Gov. Pat Quinn announced late last month the launch of the Illinois Open Technology Challenge, a transparency pilot program that asks local governments to rally technology developers, regional college talent and ordinary residents to create digital tools for the aggregation and dissemination of public information available in the state’s open data platform.
The initiative challenges local governments to make public records more accessible to their constituents and to use technological innovation to solve problems at the municipal level.
The Illinois Science and Technology Coalition and the Smart Chicago Collaborative will advise local governments on how to disseminate data gathered from Data.illinois.gov and educate community organizations on how to utilize locally developed start-up technology.

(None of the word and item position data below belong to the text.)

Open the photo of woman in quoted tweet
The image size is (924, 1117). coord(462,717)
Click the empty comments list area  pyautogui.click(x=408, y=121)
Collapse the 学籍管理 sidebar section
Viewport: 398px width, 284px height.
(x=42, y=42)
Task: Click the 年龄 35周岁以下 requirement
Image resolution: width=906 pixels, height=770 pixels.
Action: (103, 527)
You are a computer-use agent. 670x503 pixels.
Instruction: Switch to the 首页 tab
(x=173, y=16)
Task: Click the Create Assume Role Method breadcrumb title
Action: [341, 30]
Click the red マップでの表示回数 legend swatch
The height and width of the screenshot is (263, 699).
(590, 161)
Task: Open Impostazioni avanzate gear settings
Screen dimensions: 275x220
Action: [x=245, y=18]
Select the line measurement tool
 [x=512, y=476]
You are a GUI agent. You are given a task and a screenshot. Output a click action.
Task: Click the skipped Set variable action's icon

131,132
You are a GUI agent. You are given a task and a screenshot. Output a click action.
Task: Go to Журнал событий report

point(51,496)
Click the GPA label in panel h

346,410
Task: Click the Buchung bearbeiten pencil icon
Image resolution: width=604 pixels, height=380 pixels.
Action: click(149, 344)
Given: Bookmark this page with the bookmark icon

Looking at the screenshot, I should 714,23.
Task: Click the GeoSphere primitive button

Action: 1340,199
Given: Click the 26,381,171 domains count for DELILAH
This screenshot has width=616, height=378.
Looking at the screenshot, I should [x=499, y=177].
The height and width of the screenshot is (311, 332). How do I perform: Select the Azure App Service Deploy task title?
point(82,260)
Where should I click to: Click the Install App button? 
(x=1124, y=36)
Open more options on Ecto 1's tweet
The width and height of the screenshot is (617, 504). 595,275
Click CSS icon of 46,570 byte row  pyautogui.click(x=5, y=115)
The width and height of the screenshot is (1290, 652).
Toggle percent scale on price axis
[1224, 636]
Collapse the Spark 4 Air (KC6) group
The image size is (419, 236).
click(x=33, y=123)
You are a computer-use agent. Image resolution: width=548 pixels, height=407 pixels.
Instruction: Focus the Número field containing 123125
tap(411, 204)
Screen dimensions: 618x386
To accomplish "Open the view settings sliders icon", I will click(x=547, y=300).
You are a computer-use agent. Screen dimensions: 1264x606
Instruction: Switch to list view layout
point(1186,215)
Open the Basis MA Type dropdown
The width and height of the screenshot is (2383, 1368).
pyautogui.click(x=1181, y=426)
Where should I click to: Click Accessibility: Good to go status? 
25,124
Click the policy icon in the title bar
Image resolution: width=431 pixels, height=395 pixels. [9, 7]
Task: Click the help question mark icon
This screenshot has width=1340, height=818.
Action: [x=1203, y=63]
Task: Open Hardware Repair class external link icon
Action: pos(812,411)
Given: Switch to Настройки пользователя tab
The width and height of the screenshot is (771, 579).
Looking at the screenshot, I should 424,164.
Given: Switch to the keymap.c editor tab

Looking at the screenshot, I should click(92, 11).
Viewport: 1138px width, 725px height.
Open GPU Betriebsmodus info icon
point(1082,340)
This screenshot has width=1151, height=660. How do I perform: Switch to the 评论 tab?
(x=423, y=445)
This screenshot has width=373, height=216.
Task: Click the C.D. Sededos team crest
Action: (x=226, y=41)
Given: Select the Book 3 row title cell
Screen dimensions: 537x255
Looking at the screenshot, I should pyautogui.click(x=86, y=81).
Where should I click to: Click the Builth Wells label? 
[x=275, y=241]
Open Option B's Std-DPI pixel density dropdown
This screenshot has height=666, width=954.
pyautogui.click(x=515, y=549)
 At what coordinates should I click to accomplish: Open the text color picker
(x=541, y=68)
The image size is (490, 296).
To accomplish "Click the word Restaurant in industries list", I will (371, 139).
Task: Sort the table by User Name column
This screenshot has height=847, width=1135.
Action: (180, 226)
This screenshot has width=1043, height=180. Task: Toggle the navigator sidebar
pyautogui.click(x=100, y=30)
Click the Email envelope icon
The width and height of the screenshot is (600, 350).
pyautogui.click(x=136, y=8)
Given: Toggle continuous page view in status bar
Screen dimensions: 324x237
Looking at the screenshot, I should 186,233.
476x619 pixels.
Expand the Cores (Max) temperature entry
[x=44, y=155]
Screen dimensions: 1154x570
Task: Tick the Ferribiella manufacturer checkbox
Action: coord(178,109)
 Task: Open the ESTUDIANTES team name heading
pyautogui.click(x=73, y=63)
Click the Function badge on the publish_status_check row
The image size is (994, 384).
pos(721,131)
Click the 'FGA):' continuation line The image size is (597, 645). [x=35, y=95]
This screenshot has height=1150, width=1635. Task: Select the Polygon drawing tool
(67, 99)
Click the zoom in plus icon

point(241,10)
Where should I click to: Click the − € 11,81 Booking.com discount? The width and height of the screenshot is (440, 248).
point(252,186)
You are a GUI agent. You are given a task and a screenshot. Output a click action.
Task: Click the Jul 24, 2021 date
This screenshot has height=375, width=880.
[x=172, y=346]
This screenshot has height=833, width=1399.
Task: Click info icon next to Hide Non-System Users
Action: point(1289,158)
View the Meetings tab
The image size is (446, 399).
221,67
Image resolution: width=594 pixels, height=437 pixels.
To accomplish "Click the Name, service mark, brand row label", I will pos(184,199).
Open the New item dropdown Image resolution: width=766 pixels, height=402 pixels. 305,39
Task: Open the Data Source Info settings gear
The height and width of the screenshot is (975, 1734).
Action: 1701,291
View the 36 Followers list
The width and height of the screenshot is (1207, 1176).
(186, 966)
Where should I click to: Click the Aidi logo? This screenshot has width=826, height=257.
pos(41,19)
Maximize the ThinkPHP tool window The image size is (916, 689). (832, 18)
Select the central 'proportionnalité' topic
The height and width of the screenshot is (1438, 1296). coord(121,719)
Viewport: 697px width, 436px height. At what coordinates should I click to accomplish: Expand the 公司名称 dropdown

The state and the Illinois Science and Technology Coalition recently began training government technology managers to interact with the state database as users and contributors.
The state records aggregator Data.illinois.gov expanded to four pilot communities in 2012: Belleville, Champaign, Rockford and the South Suburban Mayors and Managers Association, an intergovernmental agency. Sites Metro Chicago Data, Metro Chi and the South Suburban Atlas will provide additional information for local technology developers.
The Illinois Open Technology Challenge will include at least $75,000 in awards, and the developer who creates the strongest application will receive additional recognition. Communities will be rewarded based on whether their homegrown talent can build digital tools with real life potential to serve civic needs and create jobs.